## Exercise aim
Every record below is to be repeated exactly, with the pictures left out.

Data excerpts
◆ ◆ ◆ ◆ ◆
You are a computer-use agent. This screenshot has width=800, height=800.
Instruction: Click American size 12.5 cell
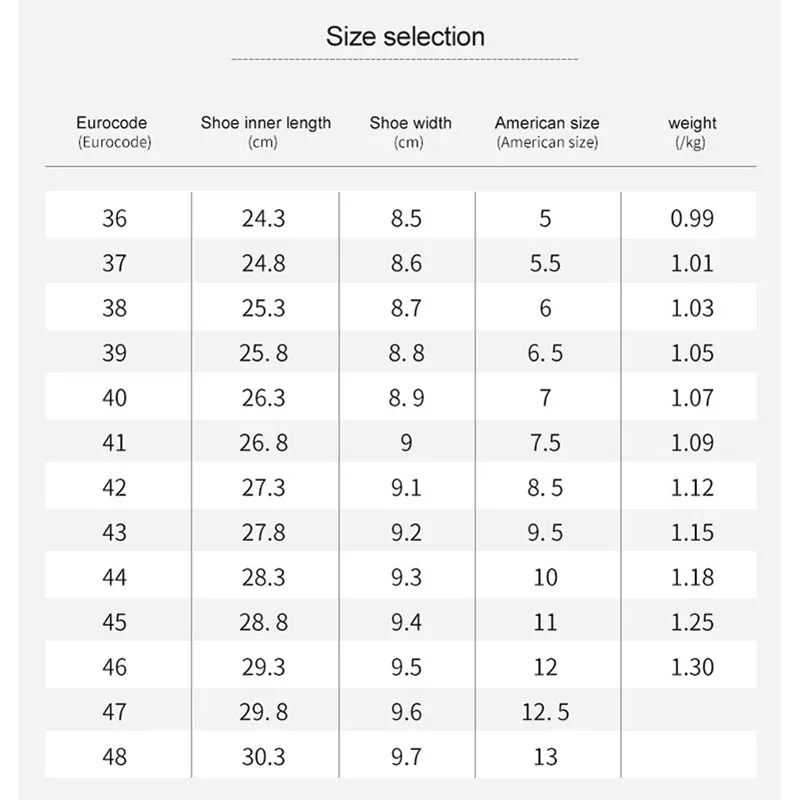pyautogui.click(x=545, y=711)
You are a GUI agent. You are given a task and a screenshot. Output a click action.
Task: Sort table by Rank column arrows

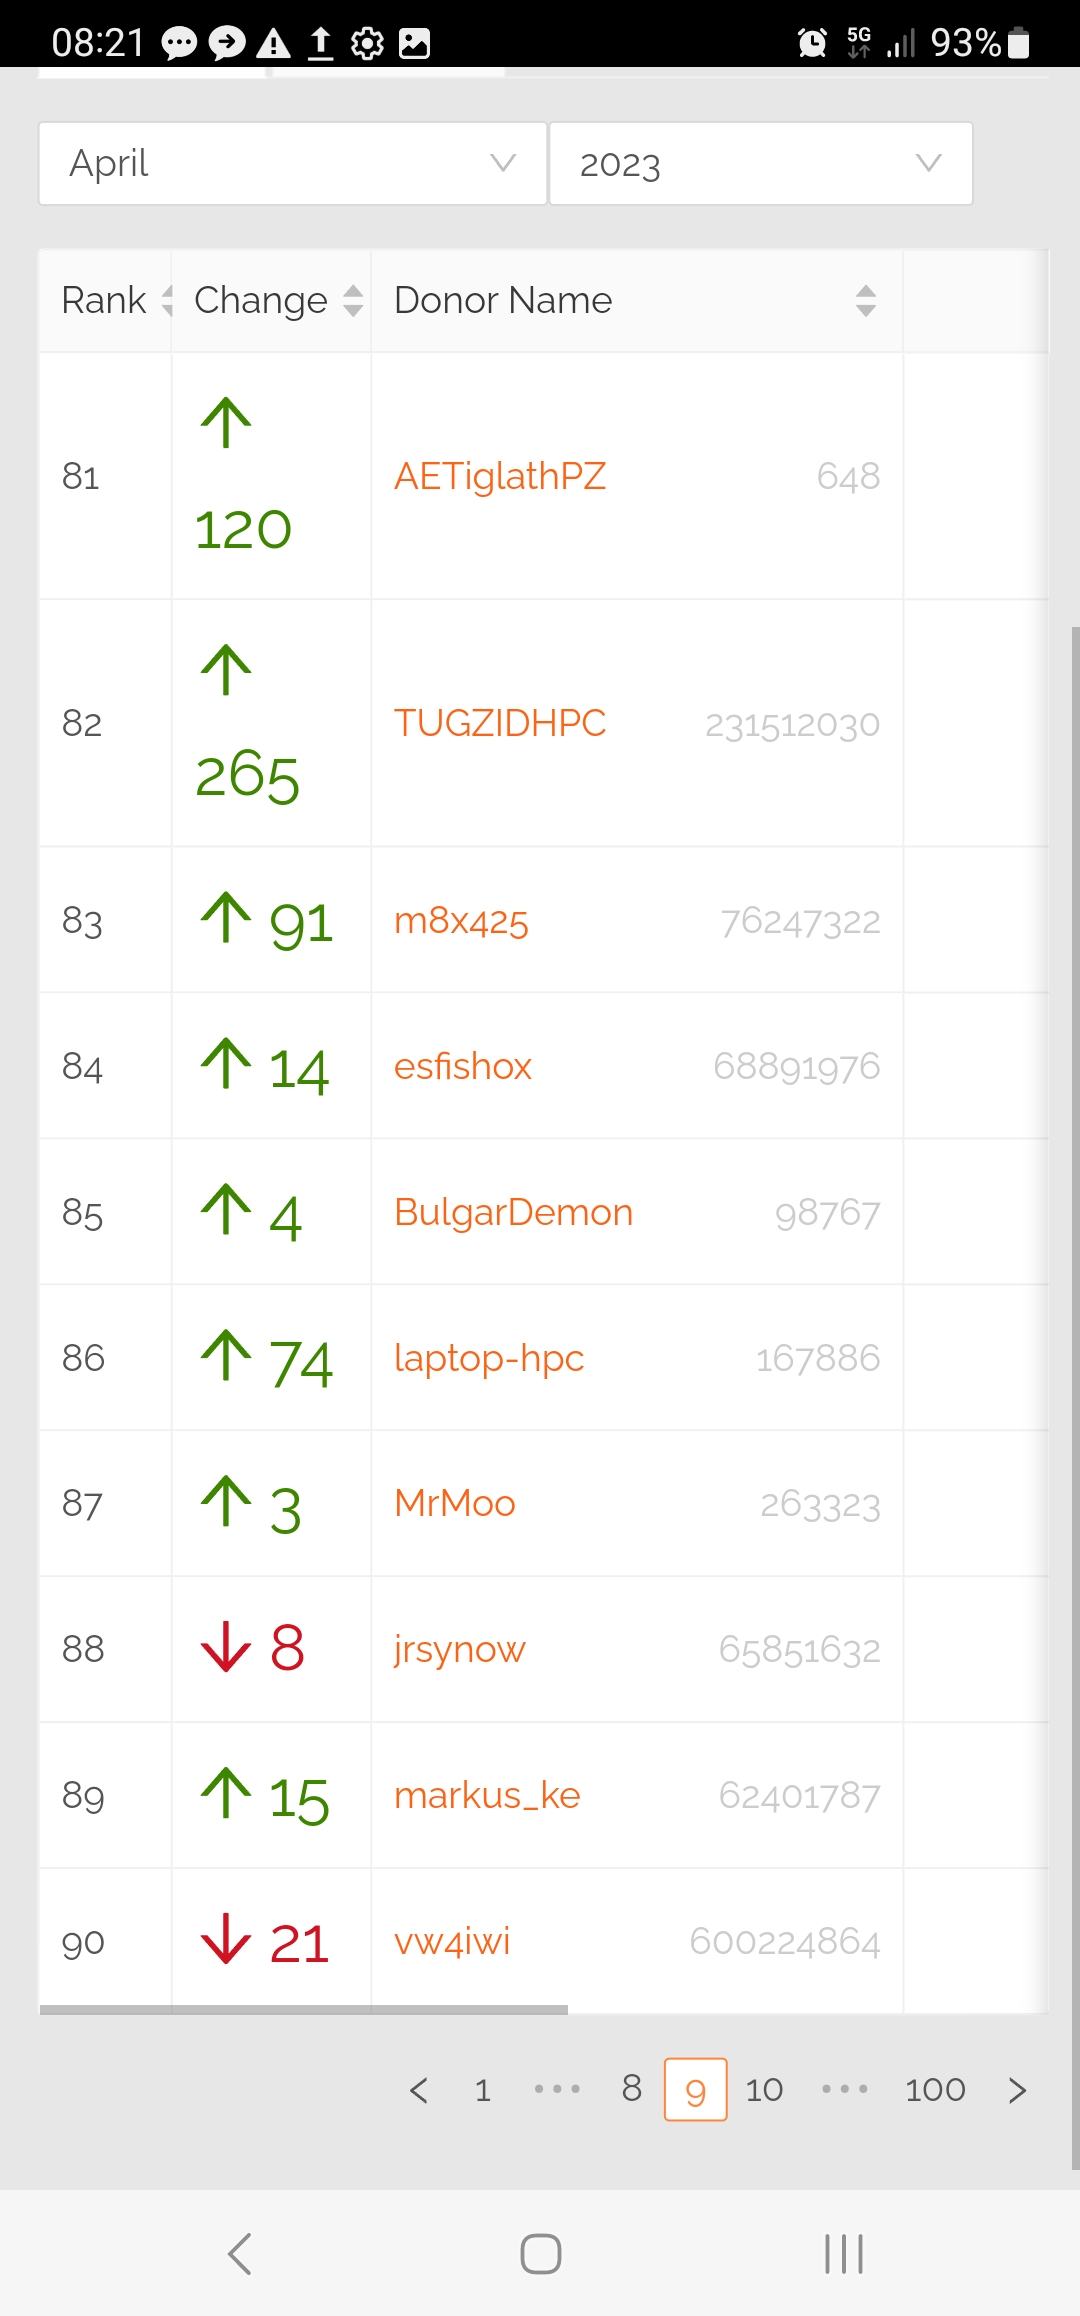coord(167,300)
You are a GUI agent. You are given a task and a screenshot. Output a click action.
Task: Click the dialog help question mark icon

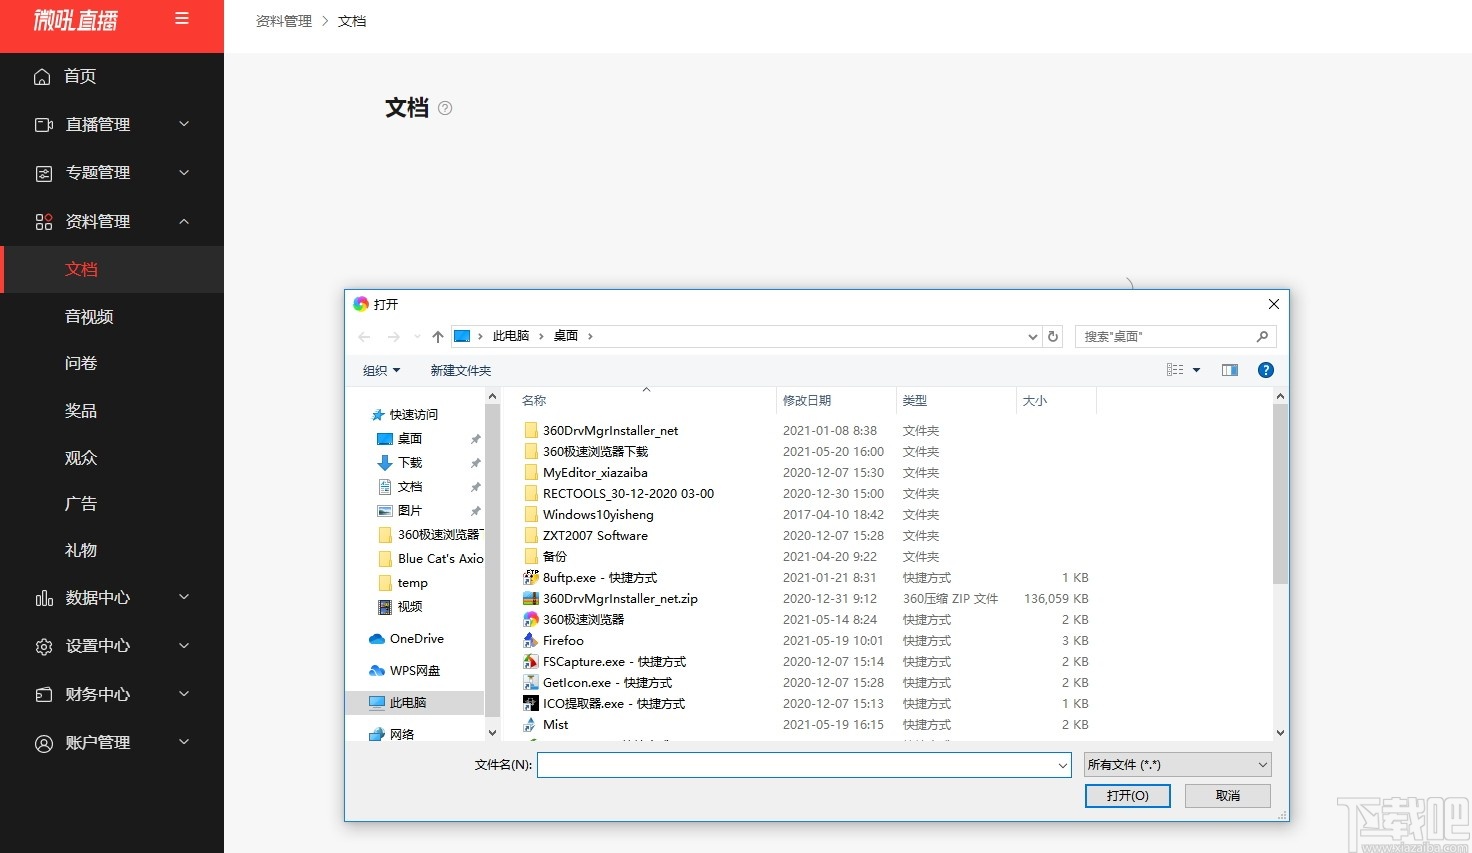(1265, 370)
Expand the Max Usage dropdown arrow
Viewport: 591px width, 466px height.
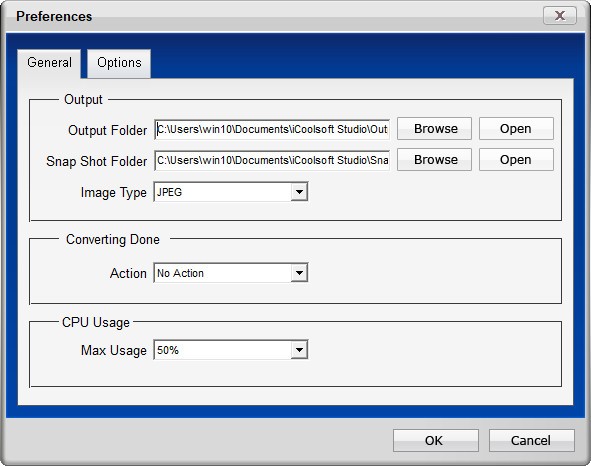point(299,350)
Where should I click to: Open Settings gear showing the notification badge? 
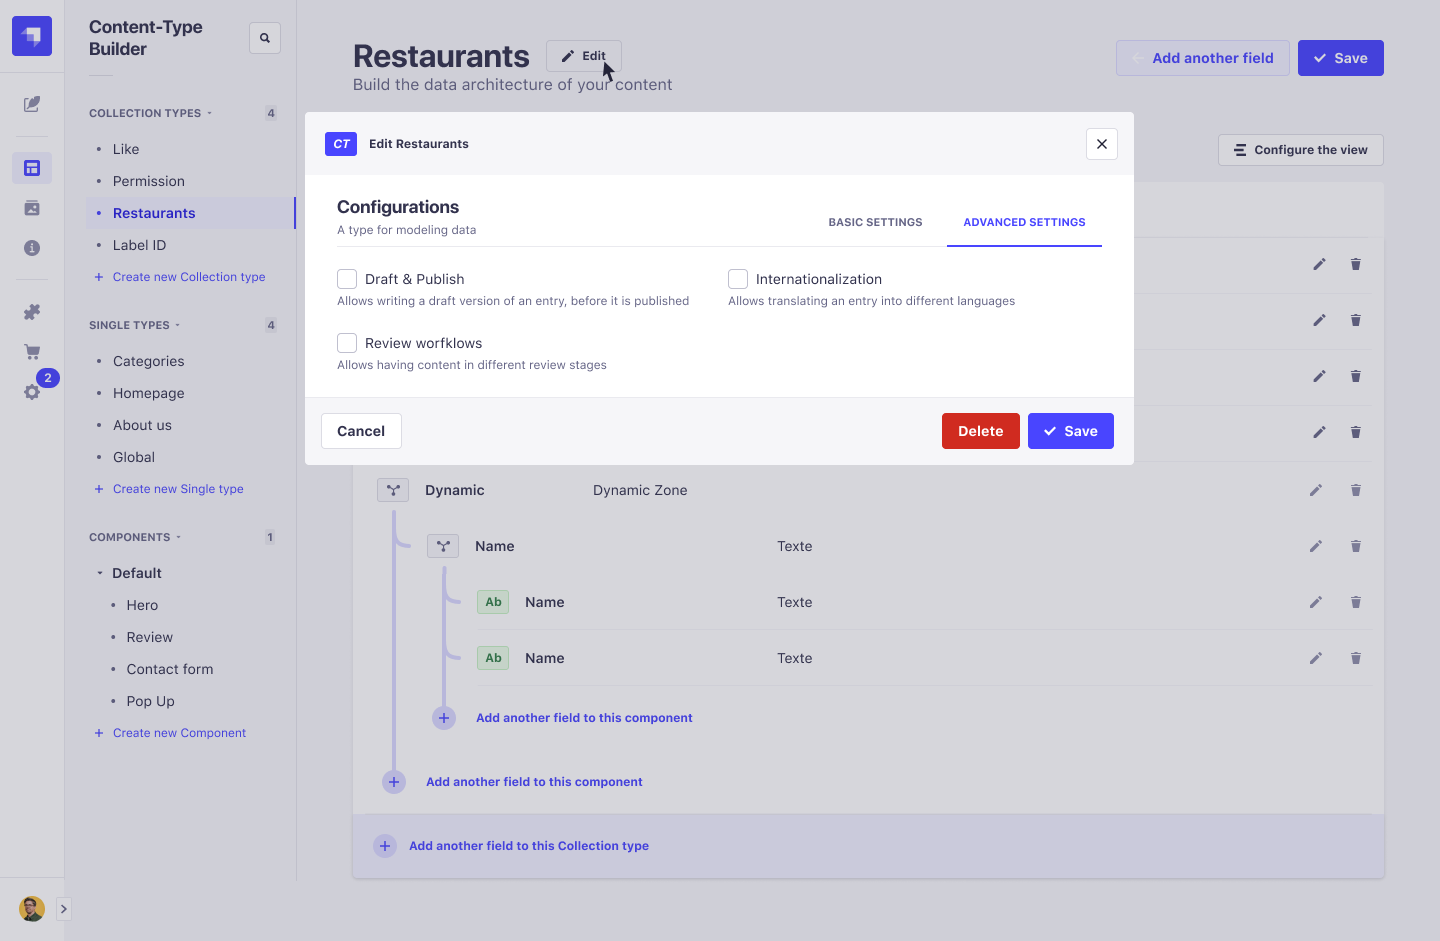tap(31, 392)
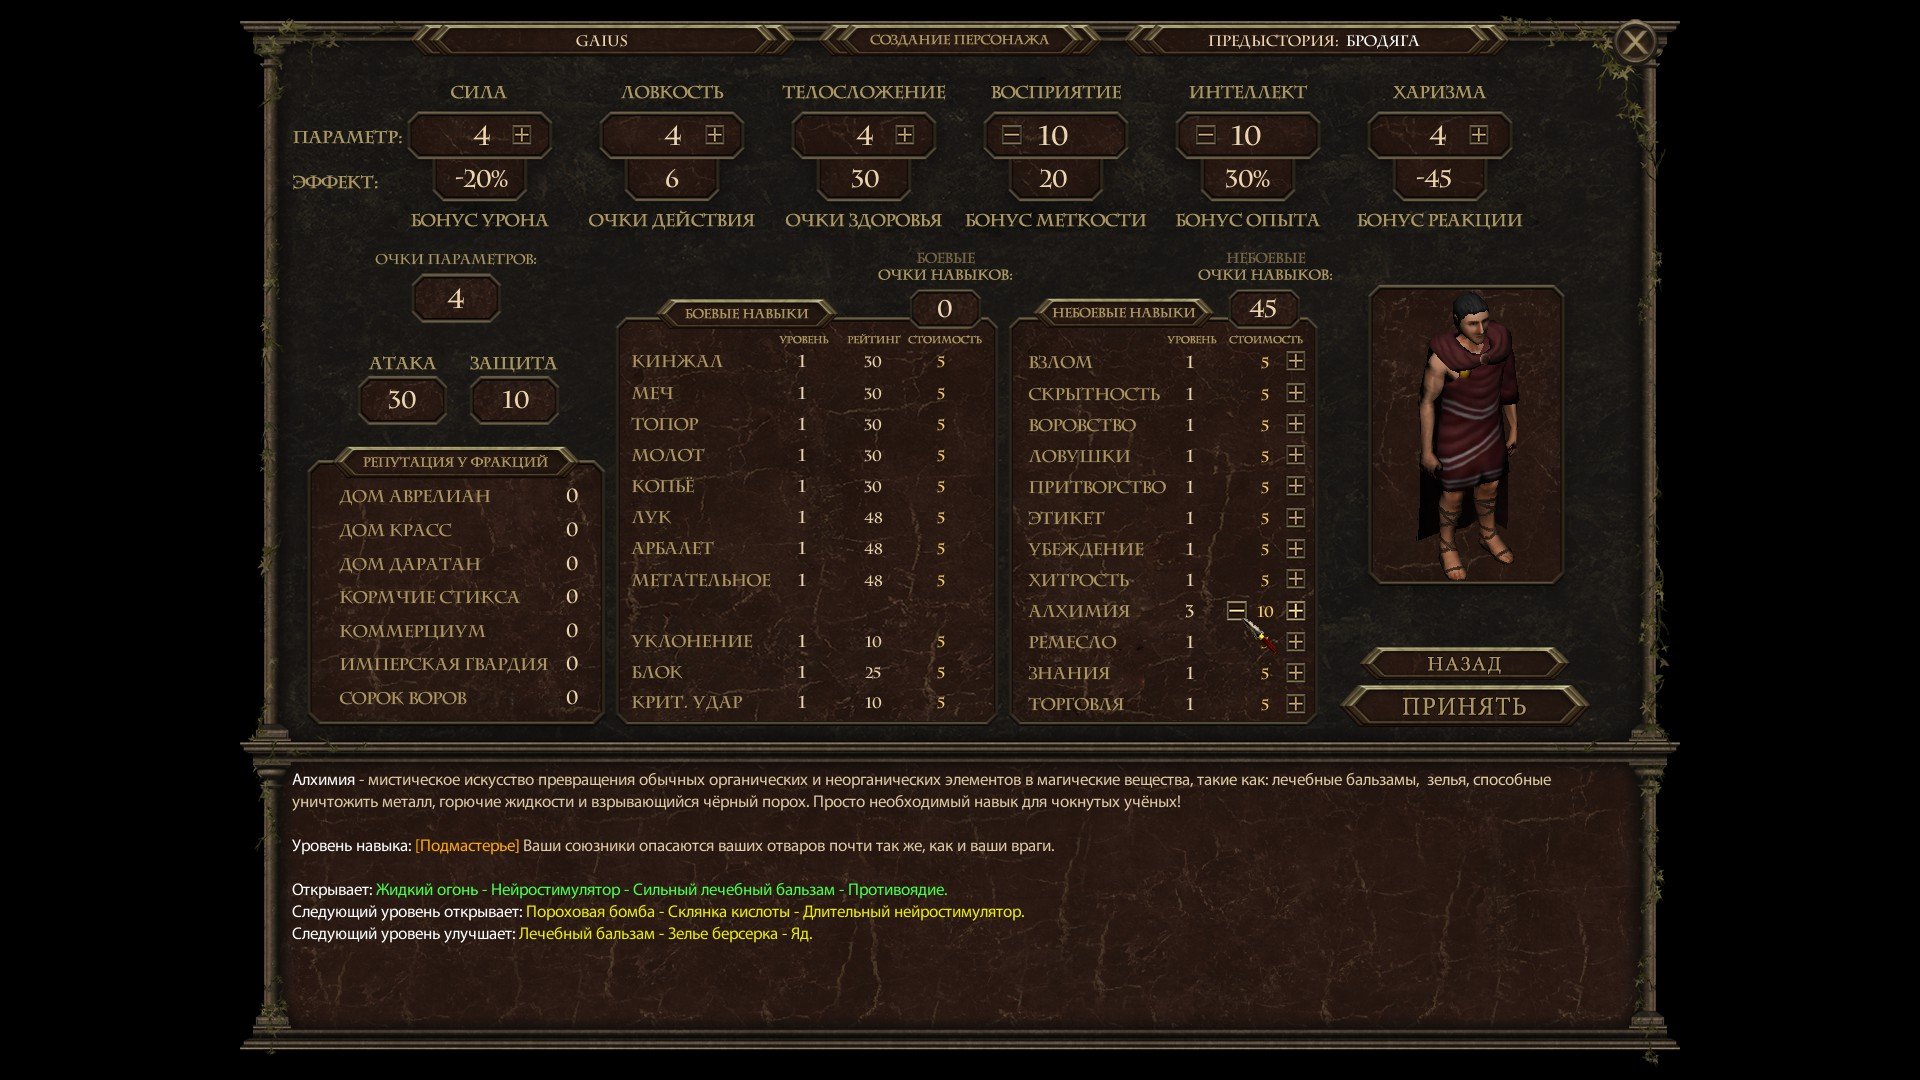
◆ ◆ ◆ ◆ ◆
## Solved problem
You are a computer-use agent. This screenshot has width=800, height=800.
Instruction: Click American size 12.5 cell
pyautogui.click(x=545, y=711)
You are a GUI agent. You are given a task and a screenshot. Output a click action.
Task: Sort table by Rank column arrows

coord(167,300)
You are a GUI agent. You are given a task and a screenshot. Output a click action.
Task: Click the dialog help question mark icon

(1265, 370)
Expand the Max Usage dropdown arrow
Viewport: 591px width, 466px height.
point(299,350)
Where should I click to: Open Settings gear showing the notification badge? 
tap(31, 392)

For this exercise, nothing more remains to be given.